# Remove bot-or-not noises

### Used files
- bot_or_not_without_info
- sybilscar_results

### Summary:
1. Load necessary data
2. Apply logic to add new column "is_noisy"
3. Check bot label changes from sybilscar
4. Save new bot_or_not_without_noises

### 1. Load necessary data

In [None]:
import polars as pl
import os
pl.Config.set_fmt_str_lengths(400)

In [None]:
DATA_PATH = os.getenv("DATA_PATH", "")

In [None]:
bot_or_not = pl.read_parquet(f"{DATA_PATH}/interim/bot_or_not_without_info.parquet")
bot_or_not


In [None]:
sybilscar_result = pl.read_parquet(f"{DATA_PATH}/../farcaster-social-graph-api/farcaster_social_graph_api/data/sybil_scar_results.parquet")
sybilscar_result

In [None]:
fnames = pl.read_parquet(f"{DATA_PATH}/raw/farcaster-fnames-0-1730134800.parquet")
last_fnames = fnames[["fid","updated_at"]].group_by("fid").max()
last_fnames = last_fnames.join(fnames,on=["fid","updated_at"],how="left",coalesce=True)[["fid","fname"]]
# will be used in "3. Check bot label changes from sybilscar"
last_fnames

### 2. Apply logic to add new column "is_noisy"

For now, we are considering a sample noisy if sybil scar result (threshold p < 0.5) is different than bot_or_not


In [None]:
df = bot_or_not.join(sybilscar_result,on="fid",coalesce=True,how="left")
df

In [None]:
# Check that there are indexes in bot_or_not that are outside the sybilscar result
df.filter(pl.col("posterior").is_null())

In [None]:
df = df.with_columns([
    pl.when(pl.col("posterior").is_null())
    .then(pl.col("bot"))
    .otherwise(pl.col("bot") != (pl.col("posterior") < 0.5 ))
    .alias("is_noisy")
])

display(df)
print("number of noisy elements: ",df["is_noisy"].sum())

### 3. Check bot label changes from sybilscar

In [None]:
bot_or_not_with_fnames = df.join(last_fnames[["fid","fname"]],on="fid",how="left", coalesce=True)
bot_or_not_with_fnames.filter(pl.col("is_noisy"))

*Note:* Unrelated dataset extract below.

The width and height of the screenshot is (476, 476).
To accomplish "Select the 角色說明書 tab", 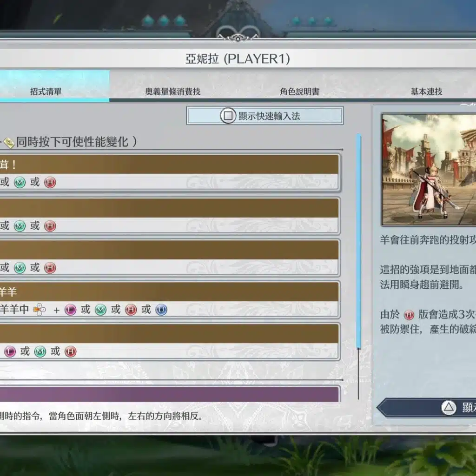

After manual inspection of the changed labels (noisy values), it is possible to check that ~70% of the changes make sense

### 4. Save new bot_or_not_without_noises

In [None]:
# Filter and remove unnecessary columns
bot_or_not_without_noises = df.filter(~pl.col("is_noisy"))[["fid","bot"]]
bot_or_not_without_noises

In [None]:
bot_or_not_without_noises.write_parquet(f"{DATA_PATH}/interim/bot_or_not_without_noises.parquet")